This long, heavy, plain purplish blue cloak was once part of a kalypthen, a powerful outsider native to lawful-aligned planes. It grants a +4 armour bonus, and its wearer can also add her Wisdom modifier as a deflection bonus to her AC.
Unlike other wondrous items, the mantle cannot be crafted by spellcasters, regardless of their skill.

♣
The next one will not havequite such a pile of special attacks & qualities, I promise!

----------


## Debihuman

What armor is a Kalypthen wearing since you list in in the AC. 

If these always travel in a group why didn't you stat this up as a Mob?

Debby

----------


## sandmote

> Kalypthena resemble a long purplish blue cloak wrapped around a vaguely humanoid body of which only a faintly glowing rectangular head is visible, floating a few inches above the ground.


 I would maybe specify the head floats just above the cloak's collar and the general length of the cloak. It can fly closer and further from the ground anyway, so a comparison to the ground doesn't seem useful. Unless you mean the head is a few inches above the ground, near the bottom of the cloak somehow?

Also, do you have any lore for the Kalypthena? I'm imagining some sort of "ringwraiths of law" type deal, where they have blindly given themselves to serve some greater power keeping the planes of law untainted by other cosmic forces. 




> What armor is a Kalypthen wearing since you list in in the AC.


 It looks like its the cloak? Not sure why it isn't natural armor if the cloak is part of the creature though. 



> *Mantle (Su)*
> The shroud that appears to be draped around the figure of a kalypthen protects the creature from harm, providing a +4 armour bonus.






> If these always travel in a group why didn't you stat this up as a Mob?


 I think that was a reference to the Organization, because its often somewhat awkward to establish how outsiders are acting when you run into them. As opposed to more traditional humanoid settlements, thye often just travel around or guard some esoteric area.

----------


## Metastachydium

> What armor is a Kalypthen wearing since you list in in the AC.





> It looks like its the cloak? Not sure why it isn't natural armor if the cloak is part of the creature though.


It is part of the creature, but it isn't part of the creature's body, strictly speaking. I meant to stat it up as a shoulder-slot magic item kalypthena drop when killed. It might indeed be overcomplicating this, though. Should I just switch that to natural armour?




> If these always travel in a group why didn't you stat this up as a Mob?


I'm not incredibly familiar with mobs, so mostly it just didn't occur to me, although I'm not sure how well mob would mesh with groups of variable size.
I suppose I'd better just change the fluff text and maybe the Organization line.




> I would maybe specify the head floats just above the cloak's collar and the general length of the cloak. It can fly closer and further from the ground anyway, so a comparison to the ground doesn't seem useful. Unless you mean the head is a few inches above the ground, near the bottom of the cloak somehow?

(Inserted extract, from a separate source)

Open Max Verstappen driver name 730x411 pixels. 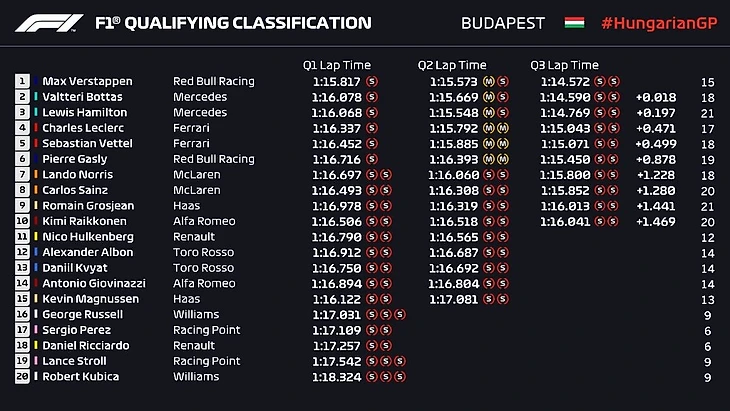(88, 81)

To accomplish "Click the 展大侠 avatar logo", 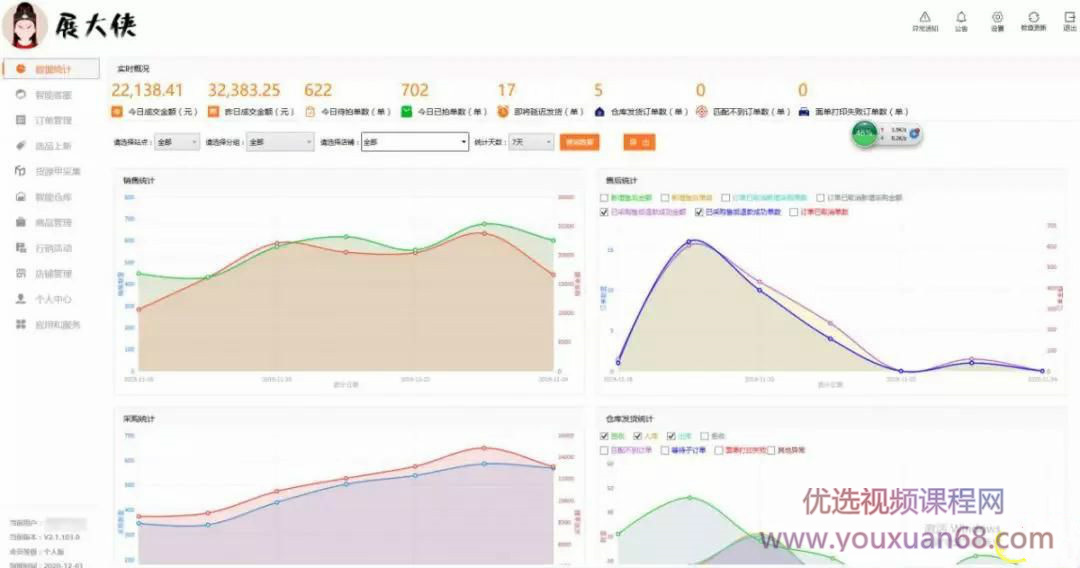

That's just me being unable to compose a sentence that makes sense. The kalypthen floats above the ground (it only has a fly speed) and the head just sticks out of the mantle (so it's not like, say, a lumi or whatever). I'll clarify it.




> Also, do you have any lore for the Kalypthena? I'm imagining some sort of "ringwraiths of law" type deal, where they have blindly given themselves to serve some greater power keeping the planes of law untainted by other cosmic forces.

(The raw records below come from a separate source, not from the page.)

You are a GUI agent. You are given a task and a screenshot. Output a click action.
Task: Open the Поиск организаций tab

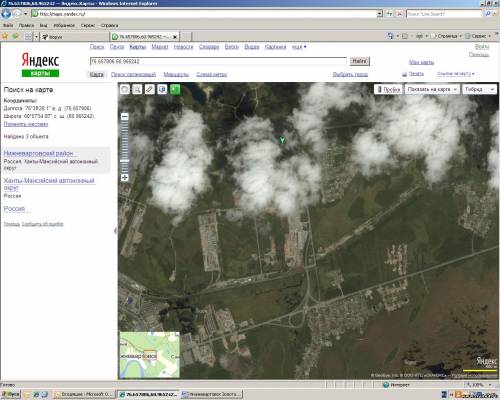click(133, 74)
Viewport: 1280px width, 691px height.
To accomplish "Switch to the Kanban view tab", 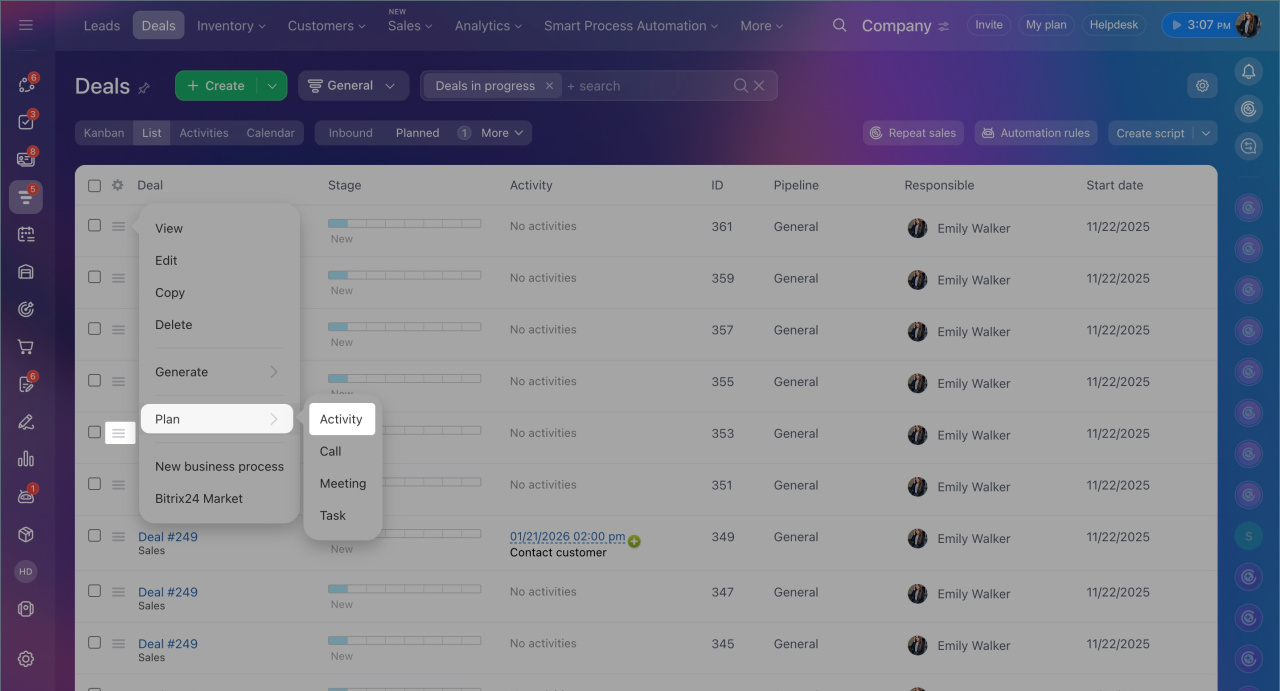I will (x=104, y=133).
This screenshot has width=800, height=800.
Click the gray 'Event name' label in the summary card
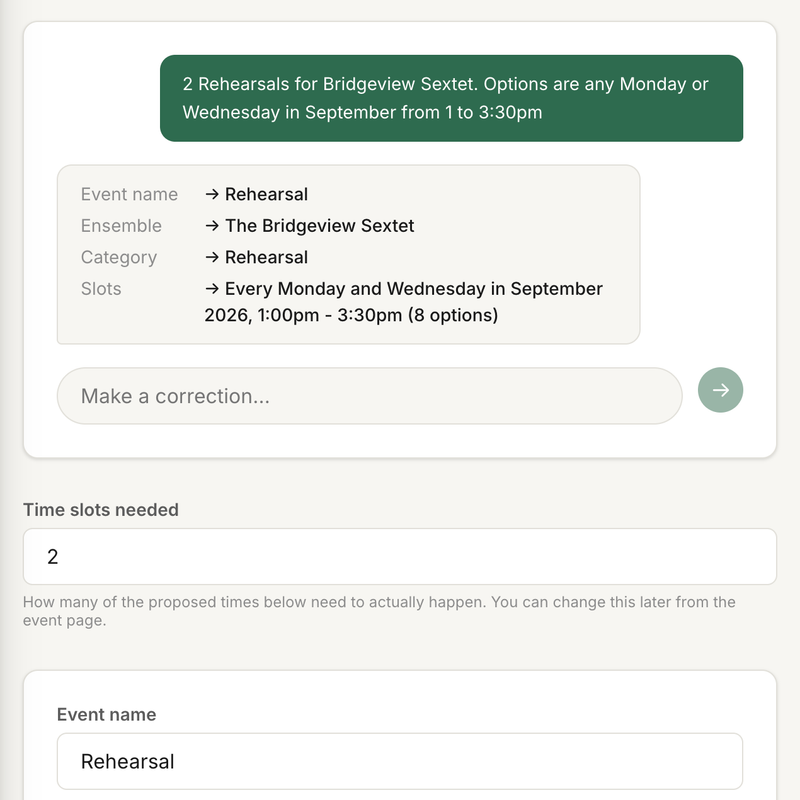click(130, 194)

I mostly just ignore the official lore on pretty much everything official, so I usually don't bother to give my critters anything like that. That said, I like your idea and might incorporate something like that into the fluff text if you don't mind.

----------


## sandmote

> It is part of the creature, but it isn't part of the creature's body, strictly speaking. I meant to stat it up as a shoulder-slot magic item kalypthena drop when killed. It might indeed be overcomplicating this, though. Should I just switch that to natural armour?

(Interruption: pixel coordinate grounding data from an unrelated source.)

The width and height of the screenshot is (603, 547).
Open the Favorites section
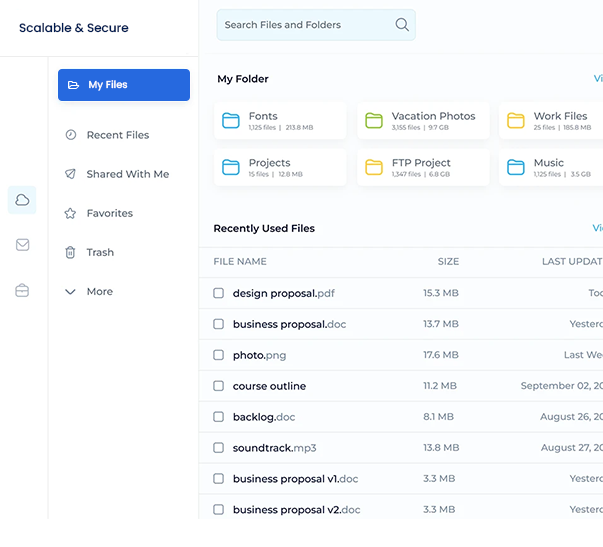[x=109, y=213]
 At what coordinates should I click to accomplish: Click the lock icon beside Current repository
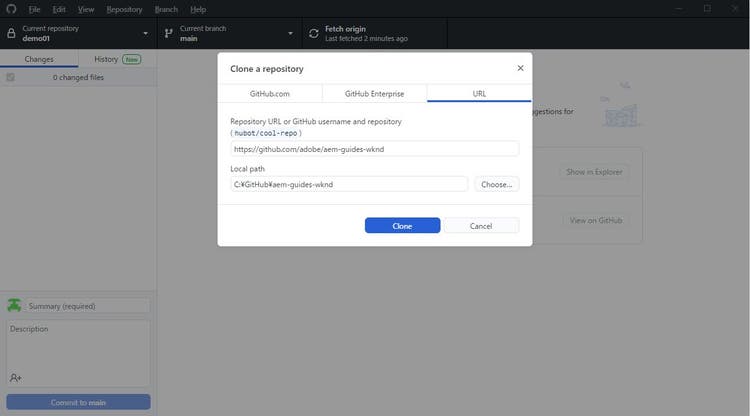[11, 33]
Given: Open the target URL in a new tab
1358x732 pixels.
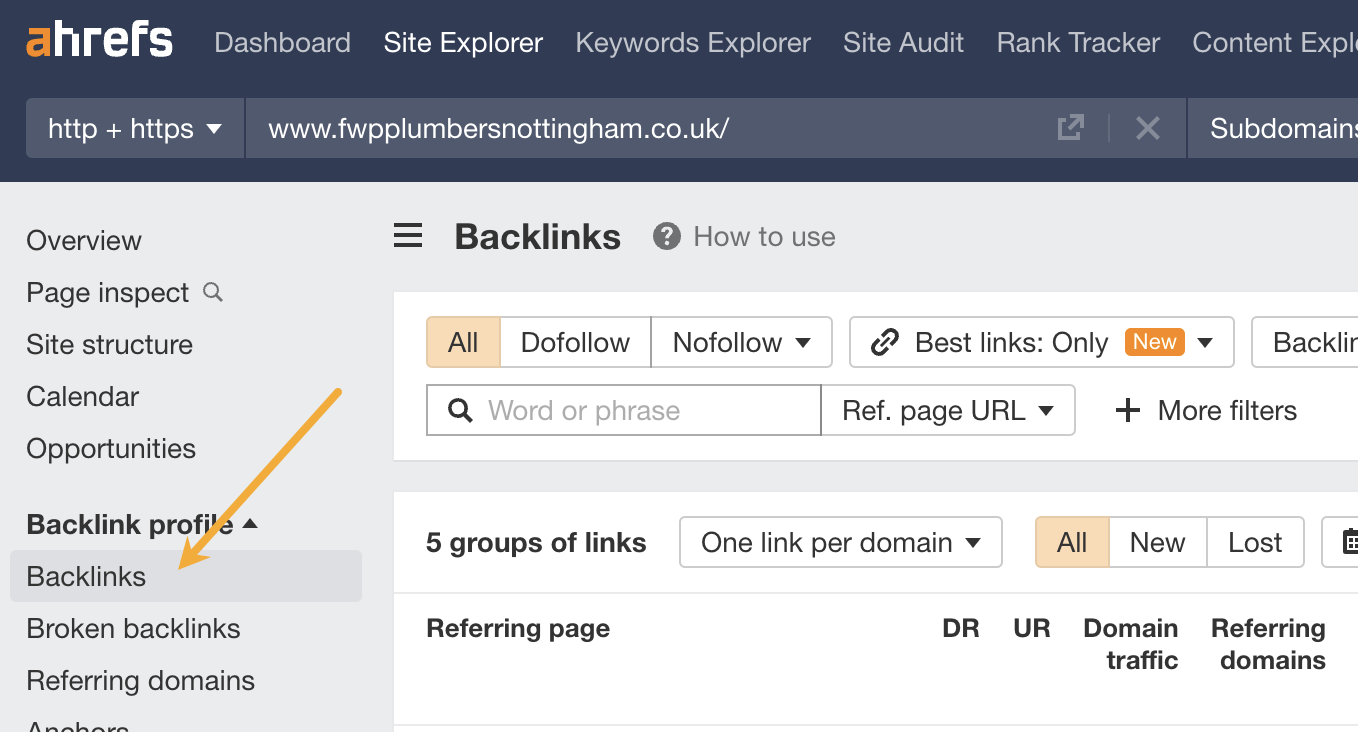Looking at the screenshot, I should (1070, 128).
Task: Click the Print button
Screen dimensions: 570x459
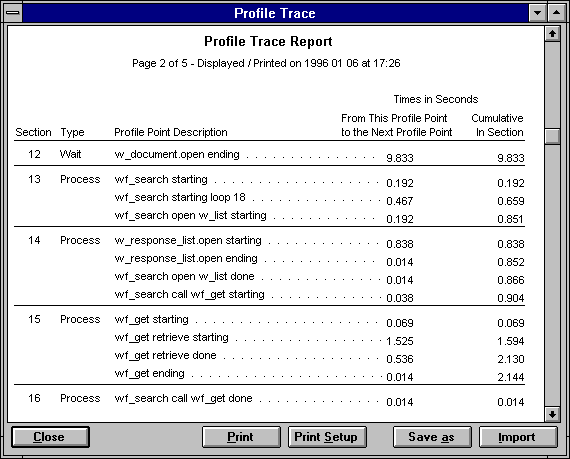Action: coord(241,437)
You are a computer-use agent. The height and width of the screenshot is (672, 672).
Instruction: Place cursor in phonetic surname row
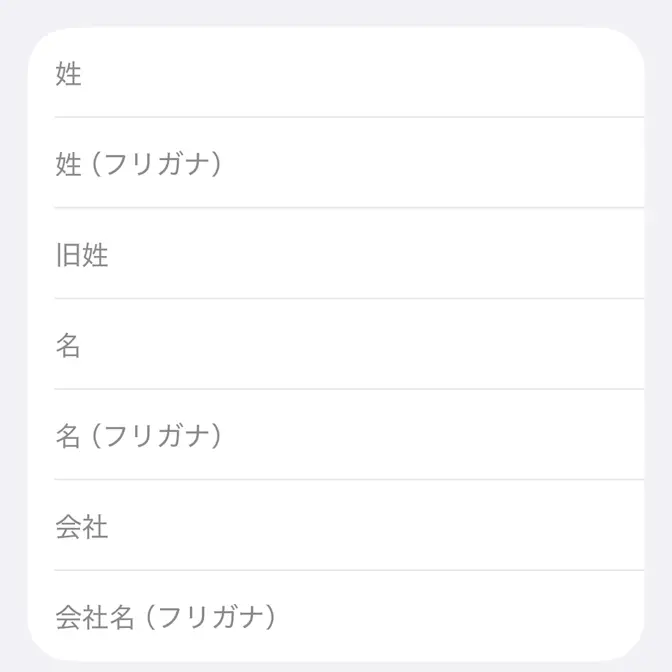(x=340, y=163)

 I would do one or the other, just for the sake of clarity. That it is treated as an item but doesn't give rules for how the item works seems to be the confusing part. 




> I mostly just ignore the official lore on pretty much everything official, so I usually don't bother to give my critters anything like that. That said, I like your idea and might incorporate something like that into the fluff text if you don't mind.


 I suppose that explains the lack of lore on the rest of the creatures. Feel free to use anything I suggest.

----------


## Metastachydium

> I would do one or the other, just for the sake of clarity. That it is treated as an item but doesn't give rules for how the item works seems to be the confusing part.


Okay, I wrote up the mantle as a magic item, and included a few sentences about how the creature drops it when killed under the special ability. Hope that solves the issue.
(Parenthetical request for aid: I had no idea how to price it, so I tentatively made it a bit cheaper than a +4 bracers of armour/monk's belt combo. If anyone has a better idea, I'm all ears.) 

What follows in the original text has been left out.